En estos últimos 365 días, el pueblo afgano ha sido testigo de una concatenación de acontecimientos que han marcado inexorablemente el segundo paso por el poder de los talibanes. La instauración de un Gobierno de corte radical, como era previsible a pesar de los cantos de sirena que prometían cierta inclusión; la vuelta de la policía religiosa, con un estricto sometimiento de los afganos en base a las más draconianas interpretaciones de los preceptos coránicos; la sangrienta persecución contra las minorías, en especial la chií de los hazaras; la arbitrariedad de la naturaleza, con devastadores terremotos y sequías; o la violación de la libertad de expresión y prensa, con la censura a disidentes y periodistas. 

Las diferencias del primer mandato talibán, entre 1996 y 2001, y el actual son nulas. Las ideas, la forma de imponerlas y el estilo de “gobernanza” sigue siendo el mismo. Las detenciones arbitrarias, torturas y ejecuciones sumarias contra opositores y críticos son prácticas habituales, pero la represión se ceba en este caso con las mujeres. En el Emirato Islámico de Afganistán, apenas pueden ejercer sus derechos. Ni los más fundamentales. Las niñas no tienen acceso a educación secundaria. Es el único régimen del mundo que lo impide, algo inédito que no se da en ninguna otra parte del mundo. 

Los indicadores económicos de Afganistán iban a la baja antes de la toma de poder talibán. La pandemia de COVID-19, la pérdida de confianza en el Ejecutivo de Ghani o la disminución radical del gasto militar procedente del exterior, propiciada por la retirada anunciada de EE.UU. y la latente amenaza de seguridad, agravaron la situación económica. La llegada de los fundamentalistas la llevó directamente al colapso. Más del 90% de los afganos sufre inseguridad alimentaria desde agosto de 2021. Millones de niños experimentan desnutrición aguda, según Human Rights Watch (HRW). 

Al Qaeda descansa en Kabul 

En una espaciosa vivienda ubicada en un área pudiente de Kabul se encontraba recluido desde hacía meses el líder de Al Qaeda y sucesor de Osama bin Laden, según la información de inteligencia estadounidense. Ayman al Zawahiri escogió de forma diligente su nuevo emplazamiento, con toda probabilidad en cuanto vio que los talibanes ascendían de nuevo al poder en Afganistán.
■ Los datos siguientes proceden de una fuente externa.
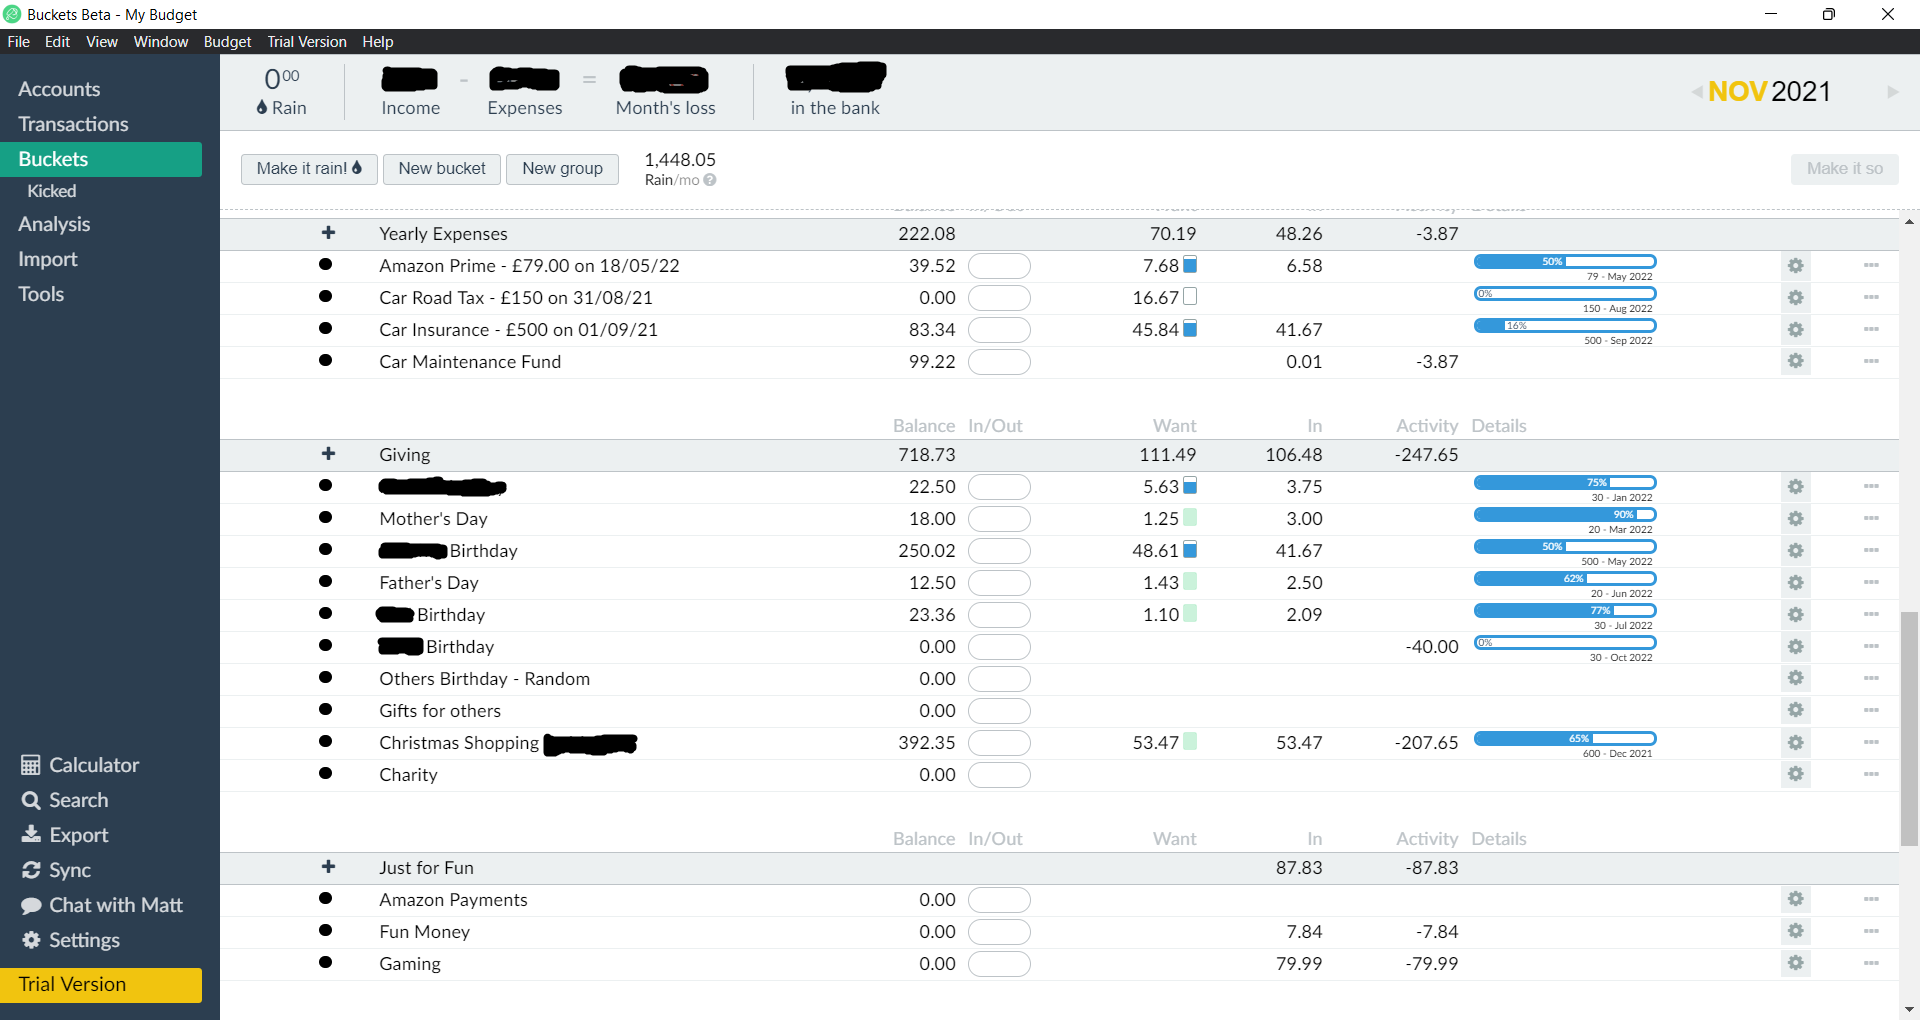Click the help icon beside Rain/mo

pyautogui.click(x=710, y=181)
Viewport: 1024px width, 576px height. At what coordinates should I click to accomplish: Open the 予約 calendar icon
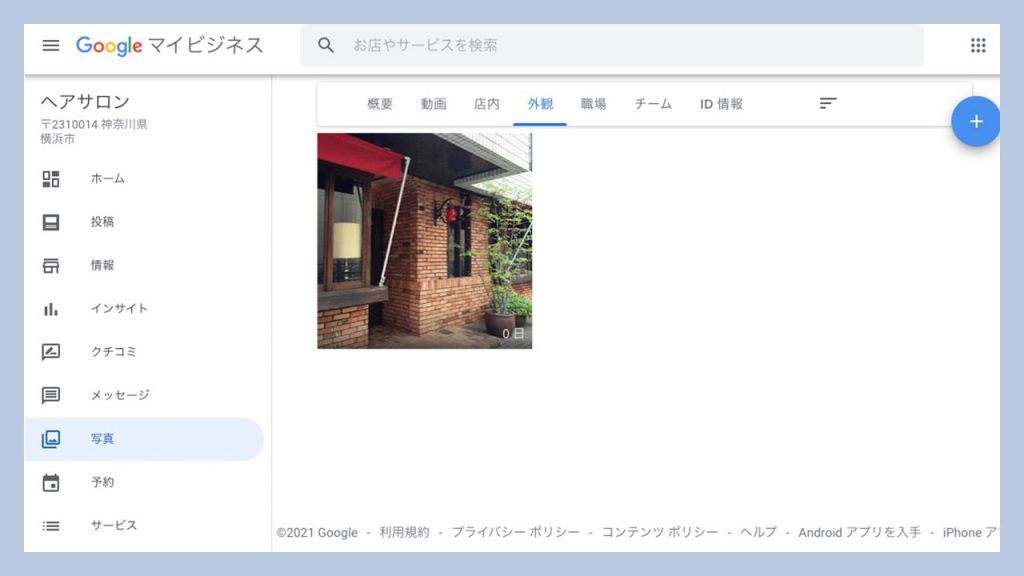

Volvían los viejos tiempos. La estancia del terrorista de origen egipcio en el país, protegido por el régimen fundamentalista, simbolizaba la connivencia entre los talibanes y Al Qaeda. Una alianza que se creía pretérita, pero que sigue vigente. 

Un dron disparó dos misiles Hellfire a primera hora de la mañana del domingo 31 de julio sobre el balcón de una vivienda kabulí. Era la residencia de Al Zahawiri. El objetivo de la operación, que finalizó con éxito, era el líder yihadista. Pero los talibanes no tardaron en condenar la acción y denunciar la injerencia. El mayor de los temores se ha visto cumplido: Al Qaeda cuenta con un nuevo refugio que no es tan nuevo. La retirada de EE.UU. ha facilitado el retorno del grupo yihadista a su base habitual y con sus socios tradicionales. Con la operación, Washington hizo una demostración de fuerza, la lucha antiterrorista continúa a pesar de la retirada. 

Estados Unidos ha tratado de presionar a los líderes talibán a través de terceros países como Emiratos, Qatar o Turquía, más próximos al grupo. El fin pasa por arrancar concesiones al régimen y ofrecer a cambio ayuda humanitaria, pero la intransigencia en el seno de los talibanes no ha remitido. Rechazan de plano las demandas de la comunidad internacional. Ni siquiera Rusia y China, que han mantenido numerosos contactos diplomáticos desde la retirada de Estados Unidos, han sido capaces de estrechar lazos con la cúpula talibán. Mientras que sus vecinos directos, Pakistán, Irán y los países de Asia Central, se han visto obligados a lidiar con un vecino que ha sumido al país en el oscurantismo.